Definition 29.45.1. A morphism $f : X \to Y$ of schemes is called a universal homeomorphism if the base change $f' : Y' \times _ Y X \to Y'$ is a homeomorphism for every morphism $Y' \to Y$.
29.45 Universal homeomorphisms
The following definition is really superfluous since a universal homeomorphism is really just an integral, universally injective and surjective morphism, see Lemma 29.45.5.
First we state the obligatory lemmas.
Lemma 29.45.2. The base change of a universal homeomorphism of schemes by any morphism of schemes is a universal homeomorphism.
Proof. This is immediate from the definition. $\square$
Lemma 29.45.3. The composition of a pair of universal homeomorphisms of schemes is a universal homeomorphism.
Proof. Omitted. $\square$
The following simple lemma is the key to characterizing universal homeomorphisms.
Lemma 29.45.4. Let $f : X \to Y$ be a morphism of schemes. If $f$ is a homeomorphism onto a closed subset of $Y$ then $f$ is affine.
Proof. Let $y \in Y$ be a point. If $y \not\in f(X)$, then there exists an affine neighbourhood of $y$ which is disjoint from $f(X)$. If $y \in f(X)$, let $x \in X$ be the unique point of $X$ mapping to $y$. Let $y \in V$ be an affine open neighbourhood. Let $U \subset X$ be an affine open neighbourhood of $x$ which maps into $V$. Since $f(U) \subset V \cap f(X)$ is open in the induced topology by our assumption on $f$ we may choose a $h \in \Gamma (V, \mathcal{O}_ Y)$ such that $y \in D(h)$ and $D(h) \cap f(X) \subset f(U)$. Denote $h' \in \Gamma (U, \mathcal{O}_ X)$ the restriction of $f^\sharp (h)$ to $U$. Then we see that $D(h') \subset U$ is equal to $f^{-1}(D(h))$. In other words, every point of $Y$ has an open neighbourhood whose inverse image is affine. Thus $f$ is affine, see Lemma 29.11.3. $\square$
Lemma 29.45.5. Let $f : X \to Y$ be a morphism of schemes. The following are equivalent:
$f$ is a universal homeomorphism, and
$f$ is integral, universally injective and surjective.

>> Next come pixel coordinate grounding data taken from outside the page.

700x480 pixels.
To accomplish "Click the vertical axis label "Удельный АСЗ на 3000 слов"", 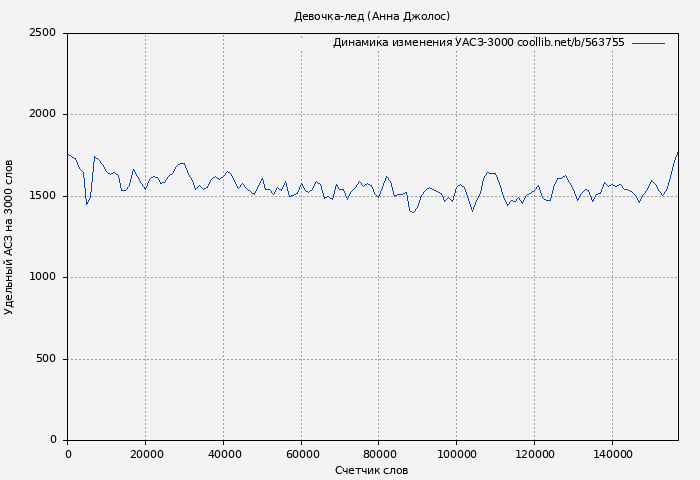I will [10, 237].
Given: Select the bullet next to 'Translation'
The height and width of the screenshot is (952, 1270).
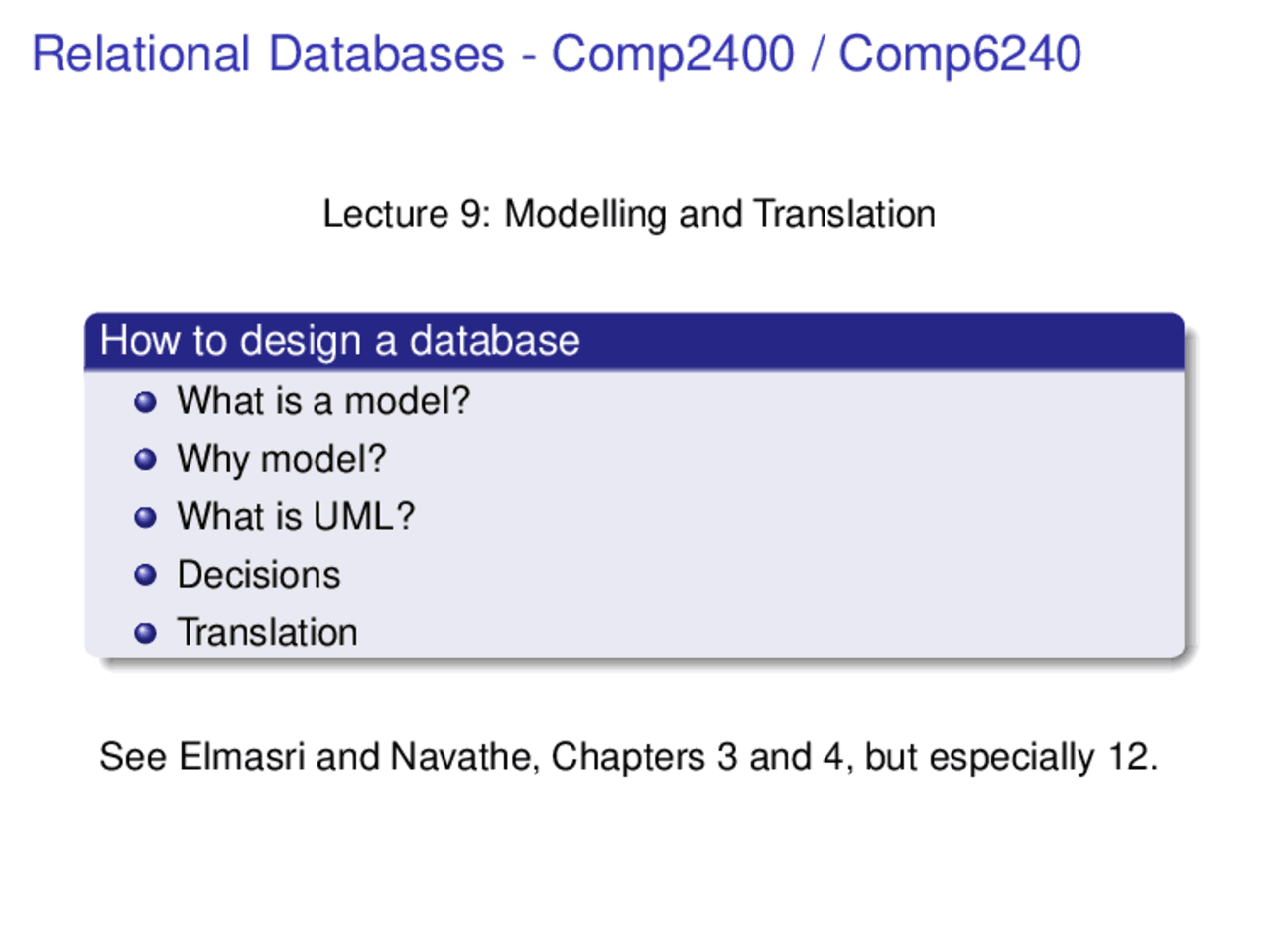Looking at the screenshot, I should 145,633.
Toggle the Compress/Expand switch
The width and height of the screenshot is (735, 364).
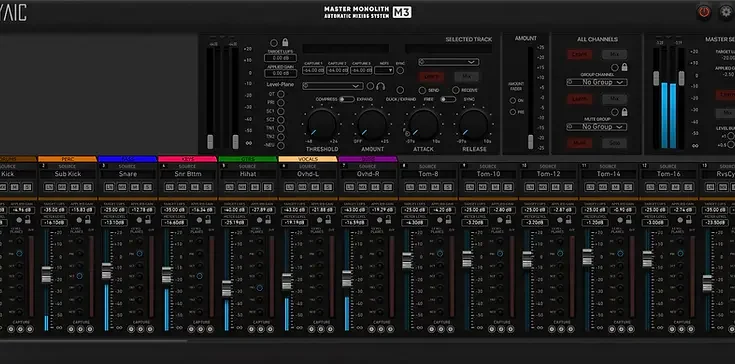346,99
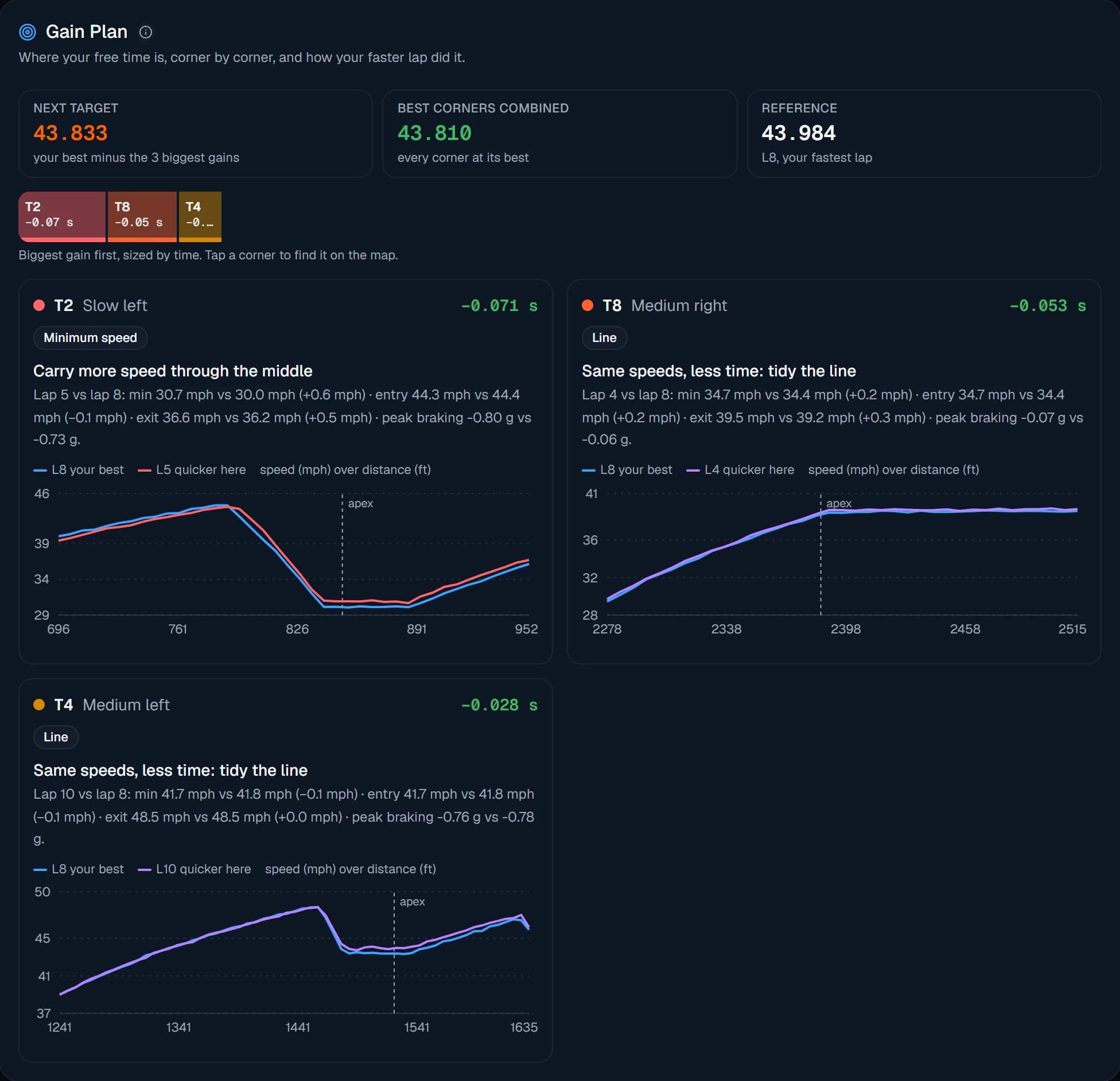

Proof. Assume $f$ is a universal homeomorphism. By Lemma 29.45.4 we see that $f$ is affine. Since $f$ is clearly universally closed we see that $f$ is integral by Lemma 29.44.7. It is also clear that $f$ is universally injective and surjective.

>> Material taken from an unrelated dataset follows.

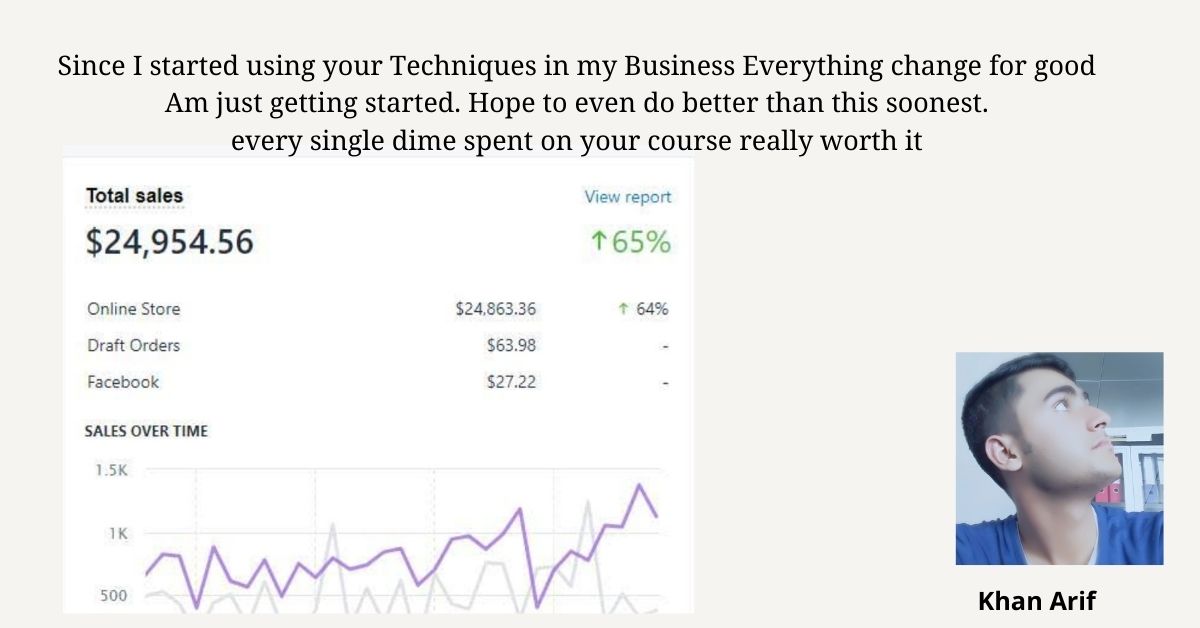This screenshot has height=628, width=1200.
Task: Select the Facebook sales channel label
Action: coord(123,382)
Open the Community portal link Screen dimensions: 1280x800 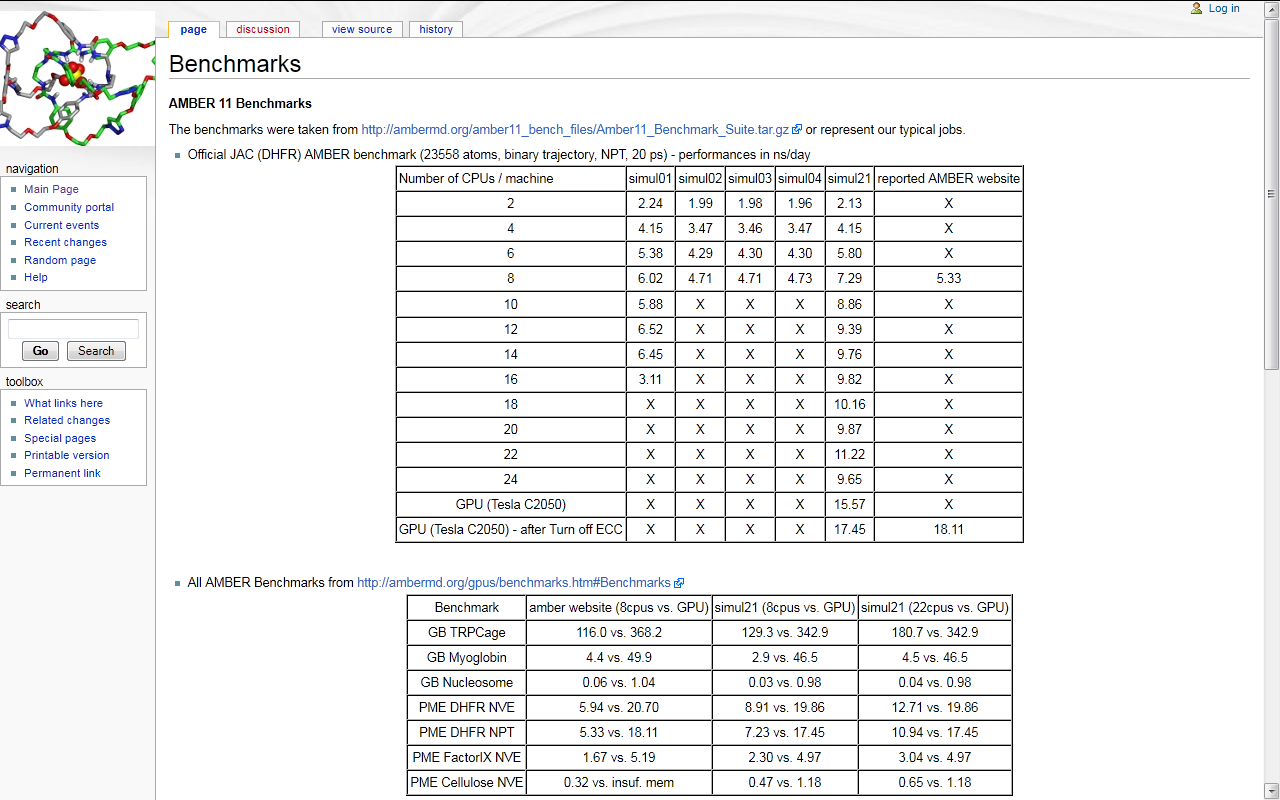69,207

Assume $f$ is integral, universally injective and surjective. By Lemma 29.44.7 $f$ is universally closed. Since it is also universally bijective (see Lemma 29.9.4) we see that it is a universal homeomorphism. $\square$
Lemma 29.45.6. Let $X$ be a scheme. The canonical closed immersion $X_{red} \to X$ (see Schemes, Definition 26.12.5) is a universal homeomorphism.
Proof. Omitted. $\square$
Lemma 29.45.7. Let $f : X \to S$ and $S' \to S$ be morphisms of schemes. Assume
$S' \to S$ is a closed immersion,
$S' \to S$ is bijective on points,
$X \times _ S S' \to S'$ is a closed immersion, and
$X \to S$ is of finite type or $S' \to S$ is of finite presentation.
Then $f : X \to S$ is a closed immersion.

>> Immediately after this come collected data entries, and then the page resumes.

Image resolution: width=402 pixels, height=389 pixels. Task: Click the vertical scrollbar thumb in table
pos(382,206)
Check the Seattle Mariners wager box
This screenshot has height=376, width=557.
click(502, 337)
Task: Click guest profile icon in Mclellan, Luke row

Proof. Assumptions (1) and (2) imply that $S' \to S$ is a universal homeomorphism (for example because $S_{red} = S'_{red}$ and using Lemma 29.45.6). Hence (3) implies that $X \to S$ is homeomorphism onto a closed subset of $S$. Then $X \to S$ is affine by Lemma 29.45.4. Let $U \subset S$ be an affine open, say $U = \mathop{\mathrm{Spec}}(A)$. Then $S' = \mathop{\mathrm{Spec}}(A/I)$ by (1) for a locally nilpotent ideal $I$ by (2). As $f$ is affine we see that $f^{-1}(U) = \mathop{\mathrm{Spec}}(B)$. Assumption (4) tells us $B$ is a finite type $A$-algebra (Lemma 29.15.2) or that $I$ is finitely generated (Lemma 29.21.7). Assumption (3) is that $A/I \to B/IB$ is surjective. From Algebra, Lemma 10.126.9 if $A \to B$ is of finite type or Algebra, Lemma 10.20.1 if $I$ is finitely generated and hence nilpotent we deduce that $A \to B$ is surjective. This means that $f$ is a closed immersion, see Lemma 29.2.1. $\square$
Lemma 29.45.8. Let $f : X \to Z$ be the composition of two morphisms $g : X \to Y$ and $h : Y \to Z$. If two of the morphisms $\{ f, g, h\} $ are universal homeomorphisms, so is the third morphism.
Proof. If both of $g$ and $h$ are universal homeomorphisms, so is $f$ by Lemma 29.45.3.
Suppose both of $f$ and $g$ are universal homeomorphisms. We want to show that $h$ is also. Now base change the diagram along an arbitrary morphism $\alpha : Z' \to Z$ of schemes, we get the following diagram with all squares Cartesian:
\[ \xymatrix{ X' \ar[r]^{g'} \ar[d] & Y' \ar[r]^{h'} \ar[d] & Z' \ar[d] \\ X \ar[r]^{g} & Y \ar[r]^{h} & Z. } \]
Our assumption implies that the composition $f'= h' \circ g' : X' \to Z'$ and $g' : X' \to Y'$ are homeomorphisms, therefore so is $h'$. This finishes the proof of $h$ being a universal homeomorphism.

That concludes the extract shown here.